In the ideal case for object-oriented programming, there would be some general service you want provided by Source and any implementors of the interface would be implementation details that don't matter to you. Let's say you only care about getting an input stream from these sources, then you can easily make an interface like:

interface Source {
    InputStream getStream();
}

With such an interface, it's completely straightforward to add an additional option, say, for reading from an in-memory source. If you need to know whether a Source is a file or not so you know to close the file or something, that decision should be pushed into the objects by adding a close method to Source interface and letting the implementors decide what to do with it. Standard OOP advice is to always off-load these decisions onto objects and this is often good advice. It can become absurd though. Are you going to make a subclass of Boolean every time you do an if?

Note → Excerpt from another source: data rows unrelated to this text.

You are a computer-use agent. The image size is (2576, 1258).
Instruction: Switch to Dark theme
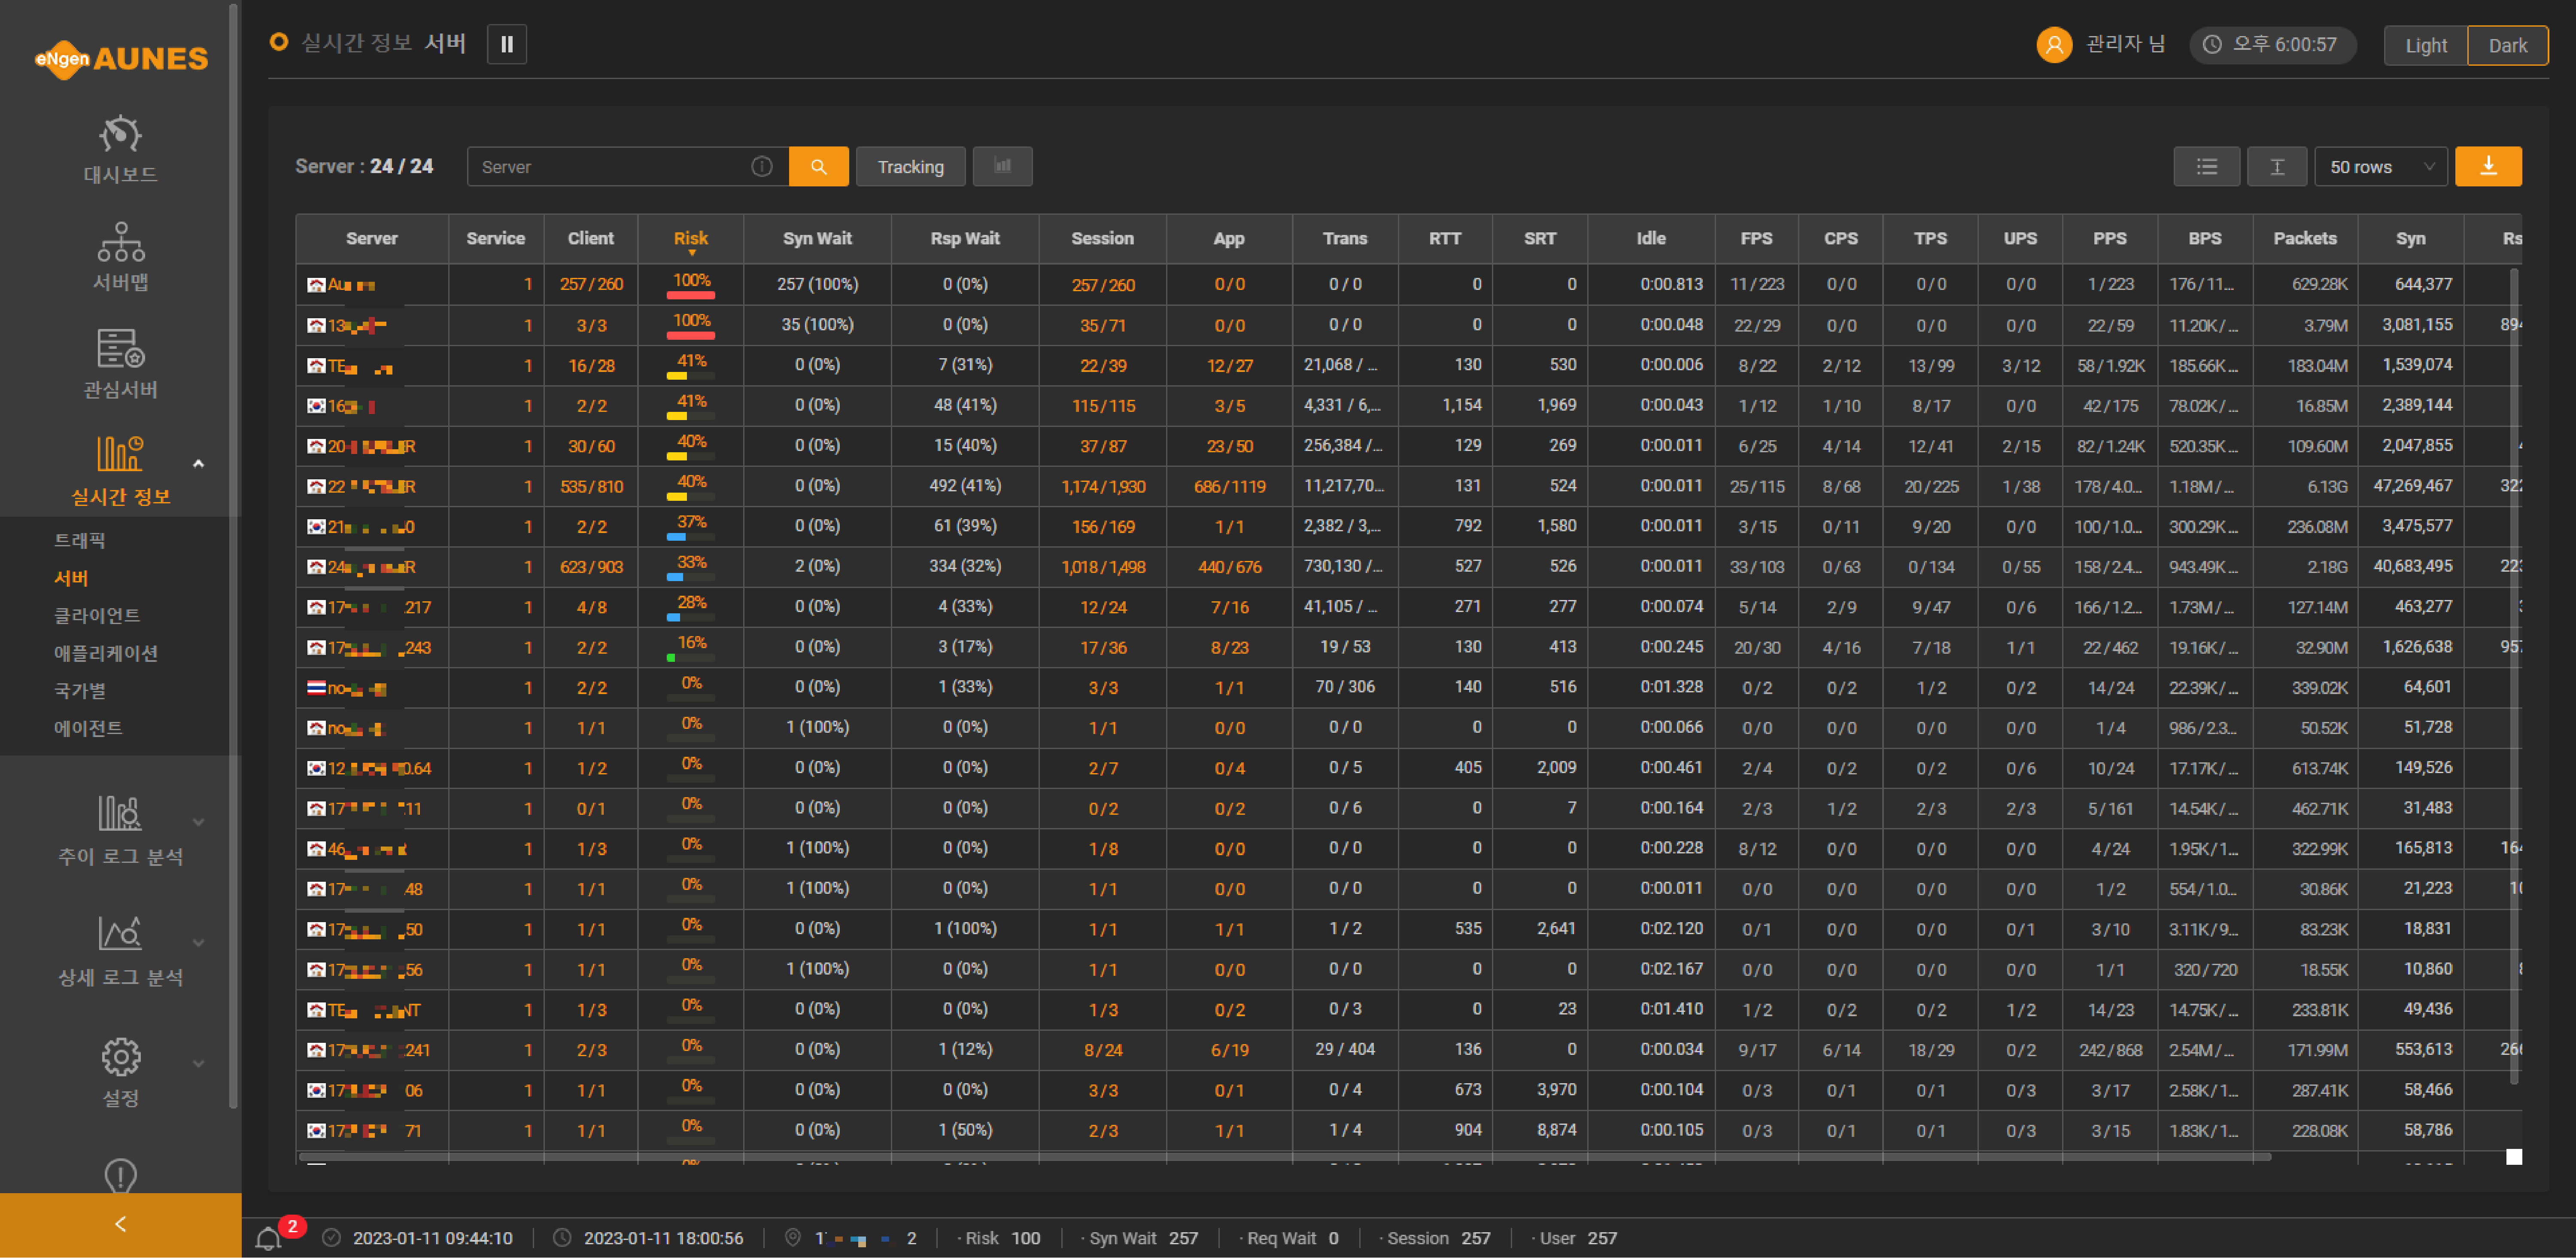click(x=2507, y=46)
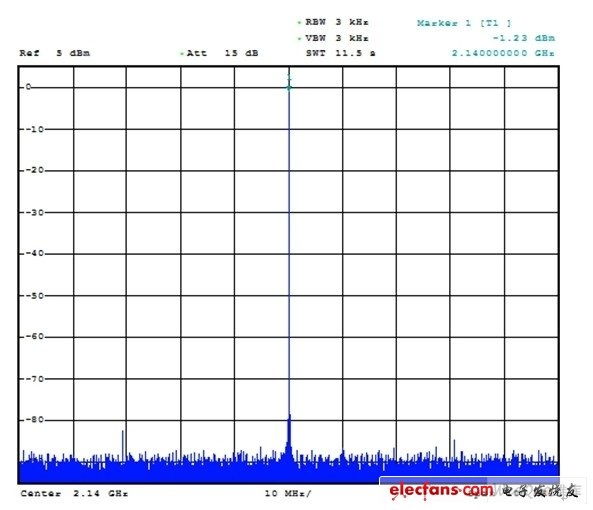Click the RBW 3 kHz setting
The image size is (593, 510).
337,22
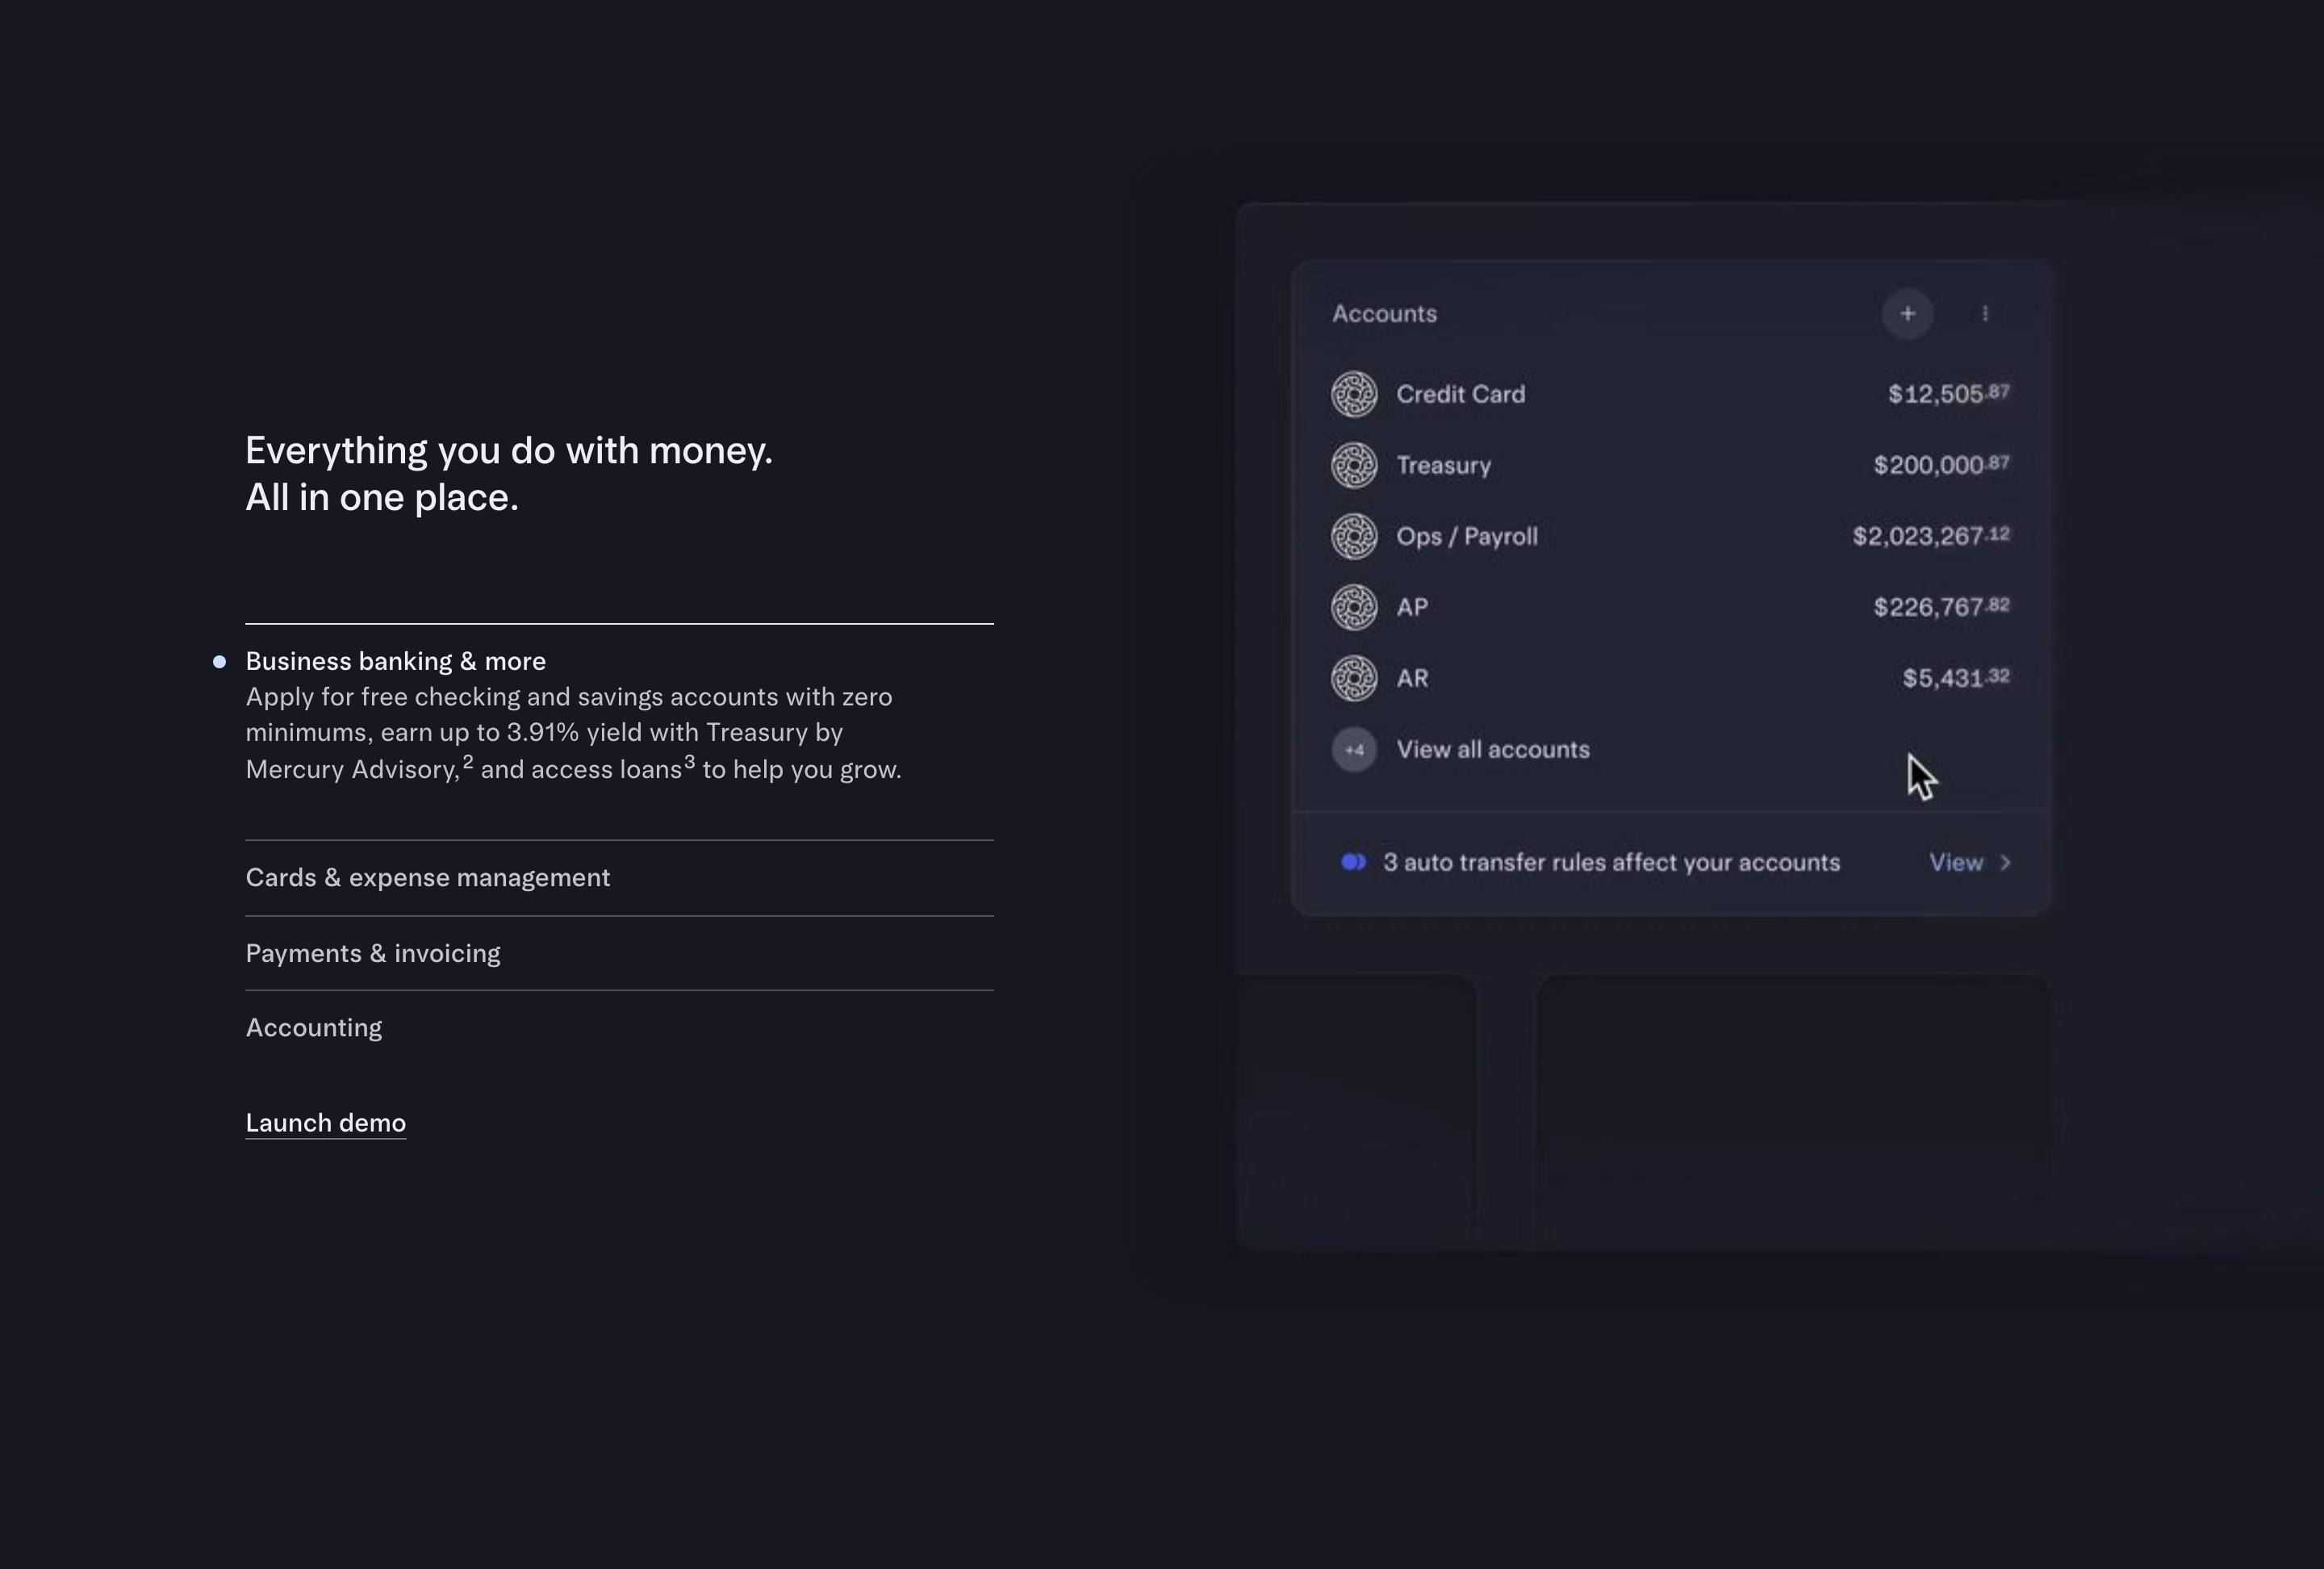Viewport: 2324px width, 1569px height.
Task: Select the Business banking & more heading
Action: (x=396, y=661)
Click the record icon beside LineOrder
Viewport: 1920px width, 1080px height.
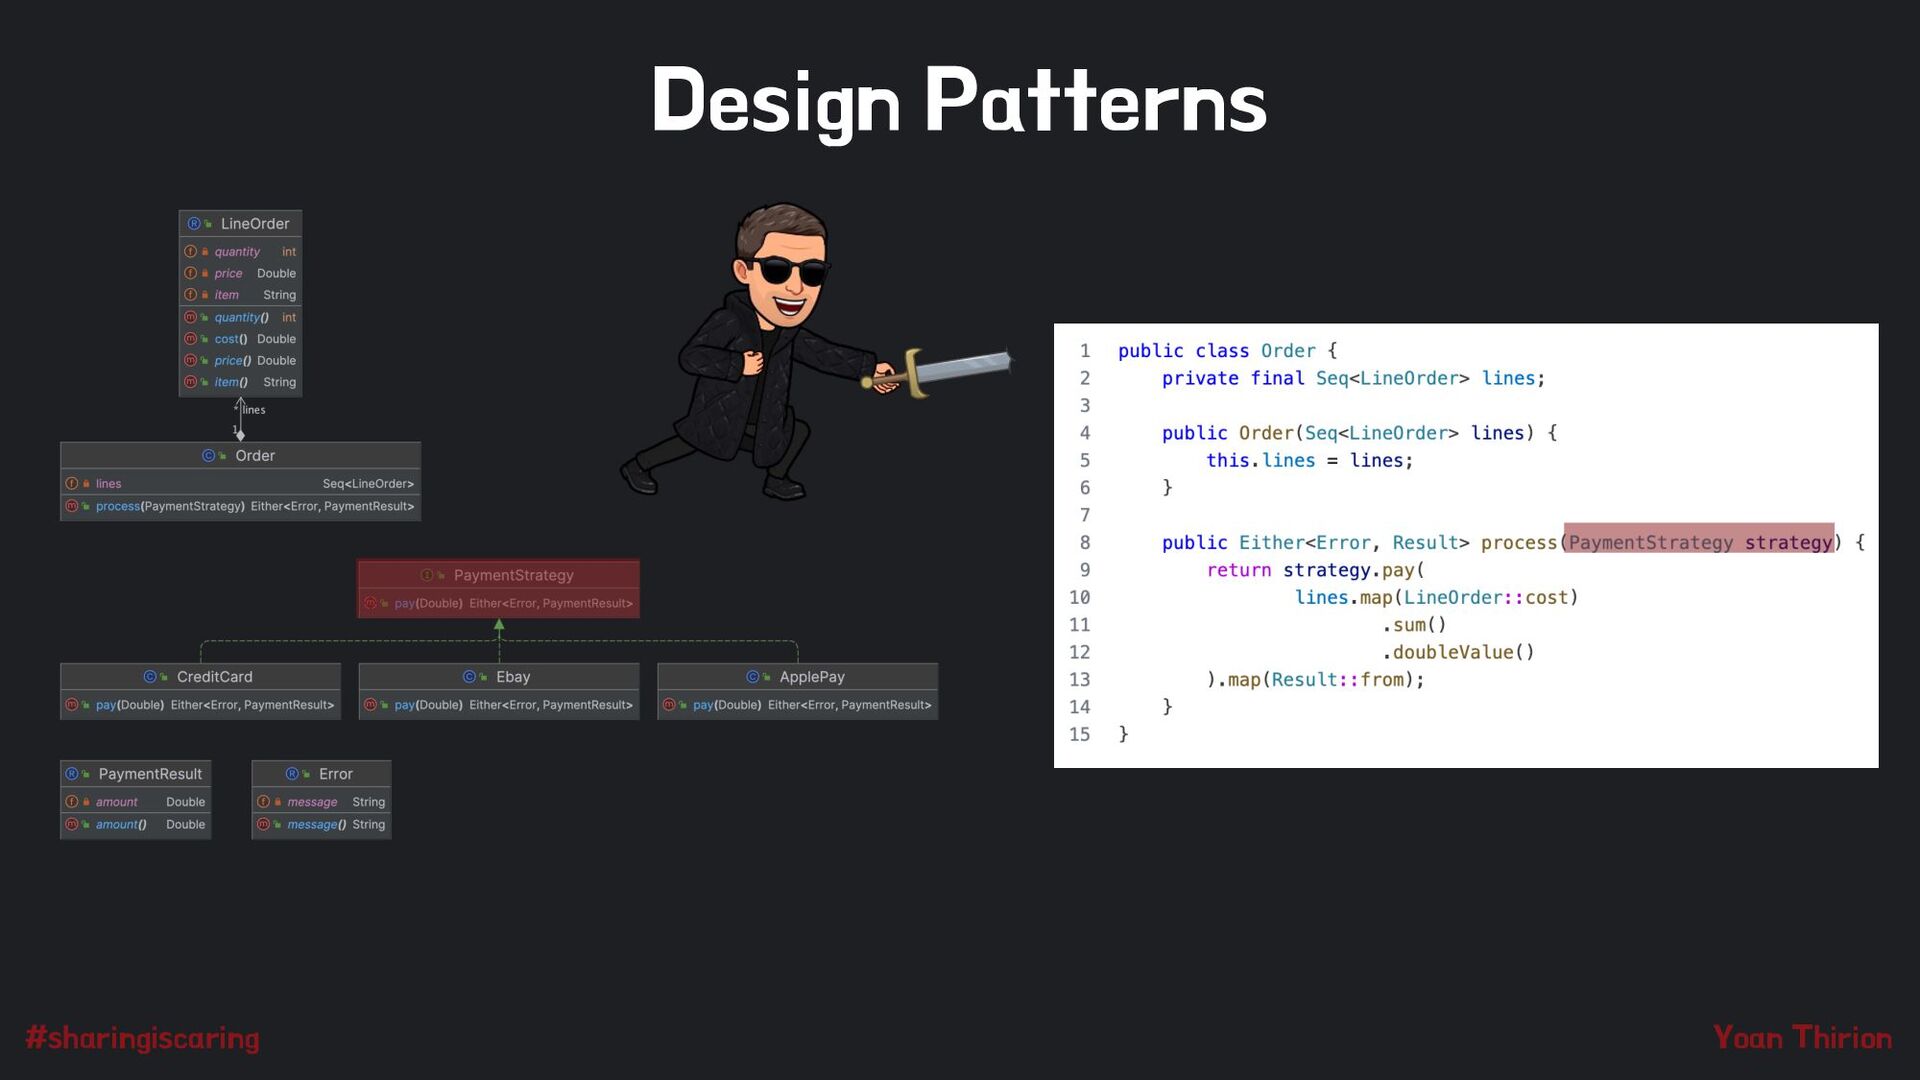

Roughly speaking, my viewpoint is that some objects are "data". These should be "value objects"; immutable, inert, and mostly transparent. Other objects represent "services" and should be active, encapsulated, and often will be stateful. In my opinion, OOP practice largely focuses on this latter perspective. The algebraic data type approach is more appropriate for "data"-y objects, and often inappropriate for "service"-y objects. On the other hand, pushing decisions (and behavior) onto "data"-y objects is often the opposite of what you want to do. In this vein, it's interesting to see what an FP approach to extensibility would be.

The key thing is "data" doesn't have behavior. How a piece of data is interpreted is up to the consumer. Just because I have File { attributes = "", path = "foo" } doesn't mean a consumer has to open file "foo". That may be the intended, "standard" interpretation but other interpretations can exist side-by-side. It is a common theme in FP practice to use data to describe what you want to do, and then only later interpret it. One benefit of this approach is it becomes very easy to do "global" transformations/analyses of "the plan". So the "plan" is "data"-y, but the interpreter of "the plan" is "service"-y. Indeed, it's easy to have a nice narrow, generic interface a la the getStream version of Source; namely, interpret(Plan thePlan).

Data-oriented FP techniques are good for building/transforming/optimizing/analyzing a description of what to do which can then be used to orchestrate the behavior of active objects implemented with service-oriented OOP techniques. This frees the active objects from having to learn about their context are react appropriately which is often tricky and modularity-destroying code. As an example, it's very easy to take a list of (descriptions of) transformations representing a pipeline and recognize where certain transformations can be combined together or cancelled out. It's very difficult, on the other hand, for a particular (instance of a) transformation to tell that it actually cancels out the work of its upstream transformation, and it and the upstream transformation should be removed.